Value Line Top 100 Highest Growth Stocks; additionally screened for my 4 additional quality & valuation hurdles (timeliness, safety, P/E, industry rank) produced the following:
Hitting a perfect 4/4 parameters:
An exceptional 3/4 Parameters:
Still great 2/4 Parameters:
Couple Honorable Mentions that narrowly missed the expanded standards:
The reason I love screens like this is because every one of these 100 companies is a strong company. Starting with a high quality list, then further screening for quality & valuation from there, has drastically reduced the probability of making a bad investment. Unless I get my emotions involved, then I take an L occasionally. So I try to keep it as near 100% mechanical as possible. I understand the voting machine vs the weighing machine; price will always follow performance, may just take a bit for the herd to catch up😉
Sorry again for the forward looking estimates, I’m keeping them at a minimum, promise.
After doing this for hours today, I wanted to score them to give more of an idea on which I thought might provide the most upside. So I spent hours today developing a point system based on the quality & valuation metrics already discussed, plus quality, profitability, valuation metrics & margin of safety estimates from 3 of my most trusted & accurate data sources. The primary reason I wanted to do this, was because to take advantage of the most irrationally priced stocks, doesn’t always require us buying the best companies. So this scoring system gives points ranging from 5-25 per category, for 6 additional categories of quality, value, & MoS. Higher quality rank= more points, larger margin of safety=more points. This scale (admittedly with 100% personal emotion and bias) was intended to reward the companies that 1) hit the most parameters, and 2) had the largest margin of safety, therefore minimizing downside risk to an absolute minimum, while simultaneously increasing the probability of outperformance. So here is the same list, in order of points scored, on my totally made up point scale, to hopefully provide some context as to the level of undervaluation.
The points for all criteria equaled a possible total of 165 points. This would be a dream stock at a dream price. Google is the ONLY company to pass every single criteria every single step of my analysis today. Taiwan Semiconductor only scored slightly higher because the estimates for MoS were much deeper for $TSM than $GOOG. So even though they got 0 points on one indicator, they made up for it with more points for MoS. Google scored points as a top ranked candidate (top 25% of companies at time of comparison) in every single category. I’d have to dig through an entire notebook to count the data points that went into this 10 hour waste of a day, but Google scored perfect at every step. But with MoS estimates of only 6%-16%, this is a classic Buffet, “wonderful company at a fair price”. So here is my totally biased list of quality companies trading at fair or below fair value.
$TSM 125
$GOOG 120
$LAD 120
$NFLX 110
$SWKS 110
$MSFT 100
$ON 95
$LOW 95
$TMO 95
$MA 75
Remember, this is not a quality ranking. This list weights margin of safety equally with other metrics. The companies at the bottom of this list are great, just not as much probability of upside compared to more undervalued/out of favor stocks at the top of the list.

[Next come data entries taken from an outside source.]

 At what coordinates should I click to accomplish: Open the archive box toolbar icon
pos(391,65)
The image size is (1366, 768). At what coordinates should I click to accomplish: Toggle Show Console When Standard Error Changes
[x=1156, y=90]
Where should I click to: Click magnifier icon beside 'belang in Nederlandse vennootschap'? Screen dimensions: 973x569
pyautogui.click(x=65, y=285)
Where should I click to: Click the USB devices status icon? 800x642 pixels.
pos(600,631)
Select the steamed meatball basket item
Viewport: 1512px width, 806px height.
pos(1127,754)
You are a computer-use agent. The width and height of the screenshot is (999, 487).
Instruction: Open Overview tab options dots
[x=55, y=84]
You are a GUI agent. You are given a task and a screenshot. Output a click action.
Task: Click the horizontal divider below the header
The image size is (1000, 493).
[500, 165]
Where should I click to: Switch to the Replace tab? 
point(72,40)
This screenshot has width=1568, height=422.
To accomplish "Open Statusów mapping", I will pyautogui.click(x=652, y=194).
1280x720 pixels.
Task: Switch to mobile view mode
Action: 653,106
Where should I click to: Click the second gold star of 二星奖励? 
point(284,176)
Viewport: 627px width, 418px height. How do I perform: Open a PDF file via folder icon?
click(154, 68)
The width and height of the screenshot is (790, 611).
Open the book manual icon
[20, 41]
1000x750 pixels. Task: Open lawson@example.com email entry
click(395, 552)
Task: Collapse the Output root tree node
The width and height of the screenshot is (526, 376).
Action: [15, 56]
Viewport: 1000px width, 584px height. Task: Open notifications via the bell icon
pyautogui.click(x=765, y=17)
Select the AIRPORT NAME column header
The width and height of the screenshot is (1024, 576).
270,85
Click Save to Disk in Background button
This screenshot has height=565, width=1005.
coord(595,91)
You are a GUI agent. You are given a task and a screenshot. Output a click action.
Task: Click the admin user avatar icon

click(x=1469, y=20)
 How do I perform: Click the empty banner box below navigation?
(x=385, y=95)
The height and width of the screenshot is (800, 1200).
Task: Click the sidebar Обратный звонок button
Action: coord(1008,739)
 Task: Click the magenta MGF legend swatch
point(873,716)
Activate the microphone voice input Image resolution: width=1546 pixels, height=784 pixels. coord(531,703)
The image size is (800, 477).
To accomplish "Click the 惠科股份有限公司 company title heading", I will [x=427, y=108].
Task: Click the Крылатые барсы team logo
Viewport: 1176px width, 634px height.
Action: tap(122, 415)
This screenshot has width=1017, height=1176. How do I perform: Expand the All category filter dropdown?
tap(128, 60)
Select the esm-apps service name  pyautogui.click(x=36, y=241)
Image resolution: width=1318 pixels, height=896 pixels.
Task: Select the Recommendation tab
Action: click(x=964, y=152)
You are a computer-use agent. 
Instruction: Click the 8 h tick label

Hope this provides some SWAN stocks for other value, or growth at value, investor’s out there🤙
PS: Craziest part of seeing the results of this list, since it was just made today, is that I have actually opened positions in $TSM, $GOOG, $NFLX, $MSFT, $AVGO, $NVDA, $KLAC, & $LRCX in the last 30 days, based on my own analysis of what’s important. I don’t feel 100% confident just because any specific source agrees; but I feel comfortable trusting my outside data sources as 2nd opinions based on the experience I’ve had using them over the last few years. Never hurts to find more reasons to want to buy, or maybe avoid, a specific company.